On l’aura compris, Les Plumes d’Éros reprend les écrits érotiques de Bernard Noël, part importante, voire déterminante de son travail puisqu’elle lui a permis – les textes réunis ici s’étalent sur cinquante ans – d’expérimenter très tôt les rapports qu’entretient le corps avec la langue, avec les mots, et à quel point la phrase, la pensée, les sens forment ensemble une réalité qui dépasse chacun des éléments qui la constituent.
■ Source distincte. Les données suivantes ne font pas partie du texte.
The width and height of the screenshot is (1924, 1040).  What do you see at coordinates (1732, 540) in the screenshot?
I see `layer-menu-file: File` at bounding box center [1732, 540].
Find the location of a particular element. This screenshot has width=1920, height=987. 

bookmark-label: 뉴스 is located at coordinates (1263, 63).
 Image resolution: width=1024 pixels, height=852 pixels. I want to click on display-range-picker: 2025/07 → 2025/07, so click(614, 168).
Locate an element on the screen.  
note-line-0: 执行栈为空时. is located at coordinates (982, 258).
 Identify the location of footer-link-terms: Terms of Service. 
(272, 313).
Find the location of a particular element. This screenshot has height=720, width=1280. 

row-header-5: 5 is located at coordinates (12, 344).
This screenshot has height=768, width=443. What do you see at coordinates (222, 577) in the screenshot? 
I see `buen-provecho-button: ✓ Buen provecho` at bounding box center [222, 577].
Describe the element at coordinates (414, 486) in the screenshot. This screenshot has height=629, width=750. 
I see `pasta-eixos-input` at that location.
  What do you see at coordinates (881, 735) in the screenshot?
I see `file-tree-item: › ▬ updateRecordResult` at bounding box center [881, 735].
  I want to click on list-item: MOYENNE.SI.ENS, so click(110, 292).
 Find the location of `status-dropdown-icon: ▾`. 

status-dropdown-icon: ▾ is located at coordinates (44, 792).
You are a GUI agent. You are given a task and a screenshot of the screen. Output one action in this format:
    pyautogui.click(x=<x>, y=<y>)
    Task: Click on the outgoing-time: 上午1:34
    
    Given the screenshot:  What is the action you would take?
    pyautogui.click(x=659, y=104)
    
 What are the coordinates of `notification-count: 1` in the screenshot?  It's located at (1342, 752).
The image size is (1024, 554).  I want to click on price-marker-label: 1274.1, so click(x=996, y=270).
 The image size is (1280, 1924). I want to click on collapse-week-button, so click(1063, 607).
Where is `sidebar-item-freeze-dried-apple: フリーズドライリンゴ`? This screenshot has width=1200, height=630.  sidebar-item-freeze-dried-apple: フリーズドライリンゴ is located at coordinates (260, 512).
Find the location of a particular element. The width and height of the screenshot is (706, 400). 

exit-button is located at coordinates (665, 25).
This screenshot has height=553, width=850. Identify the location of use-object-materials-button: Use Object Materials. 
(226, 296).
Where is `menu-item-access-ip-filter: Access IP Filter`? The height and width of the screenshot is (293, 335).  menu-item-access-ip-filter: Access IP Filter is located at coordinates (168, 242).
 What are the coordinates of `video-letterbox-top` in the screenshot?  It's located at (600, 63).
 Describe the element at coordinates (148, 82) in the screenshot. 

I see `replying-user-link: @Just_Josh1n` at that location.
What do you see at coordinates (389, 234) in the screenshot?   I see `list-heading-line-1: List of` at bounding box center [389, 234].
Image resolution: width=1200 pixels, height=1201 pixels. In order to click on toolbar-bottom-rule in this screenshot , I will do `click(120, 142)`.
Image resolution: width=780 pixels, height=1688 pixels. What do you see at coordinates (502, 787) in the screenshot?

Il y a dans ce volume des récits, des disputes et discussions, des poèmes, des essais, des textes aussi qui mélangent les genres et les subliment. Il y a, évidente et troublante, une écriture dont la sensualité donne à la pensée qui l’anime une présence et une épaisseur bouleversante alors même que l’humour comme la plus grande profondeur n’en sont jamais exclus.